One of the approaches was clearly the most effective. The group that received SMS messages about the savings balances of other savers saved at a higher rate than the control group. Interestingly, the group that received messages about agency saved even less than the control group did, implying that the wrong message can be worse than no message at all. In any case, the implications of the social influence treatment are striking: a message that compares savings to that of slightly better savers can increase saving by up to 11 percent (for details, see this slide deck).
Our second experiment dug deeper into the behavioral theme of trust and risk. Respondents trusted whichever savings medium they used most actively. This suggests that their choice of savings product might not always reflect their true preferences but rather the product information that was most readily available to them. This experiment aimed to answer two questions: Which common features of savings products do customers value most? And if asked to select from an array of products with different features, will customers choose products that have the features they say are important to them (i.e., optimal products)?

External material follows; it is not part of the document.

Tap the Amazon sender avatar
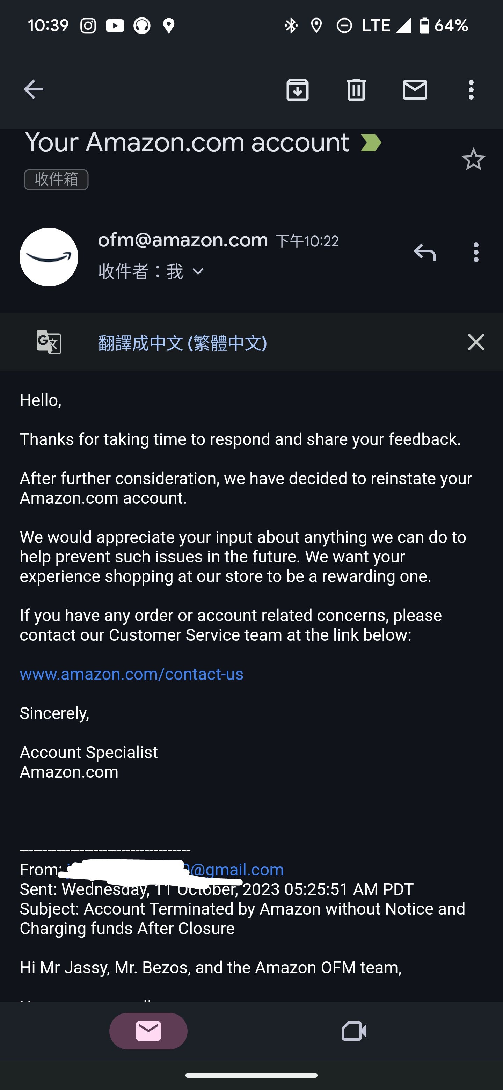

First, participants were presented with a list of eight savings features — security, privacy, convenience, accessibility, fees, interest, check balance and language — and were asked to rank the attractiveness of these features. The rankings were used to create three pairs of savings products (a total of six products) for each participant. Each pair included one optimal choice, based on the participant’s rankings, and one suboptimal choice. Participants were shown each pair of products and asked to choose one product per pair that they would like to use. We found that although having more choices at their fingertips engaged the participants, it often resulted in cognitive overload and suboptimal product choices.
Interestingly, one attribute — privacy — emerged as a clear winner in these experiments; security was the least preferred attribute. This suggests that although digital products are typically marketed as secure, security might not be the attribute that appeals to the greatest number of people. It also means that customers’ choice of savings vehicle, and their trust, may depend on their perception of how risky that vehicle is in terms of confidentiality.
As these results suggest, financial services providers who are looking to encourage savings among low-income customers should take a closer look at socially influenced messaging. Such messages have strong potential to positively impact savings behavior. Additionally, since people tend to make suboptimal choices when presented with too many features, providers should make information on confidentiality simple and clear so that customers can easily choose the most private savings vehicles.
More generally, providers that are looking to build a strong customer base with healthy financial behaviors should apply the principles of behavioral economics.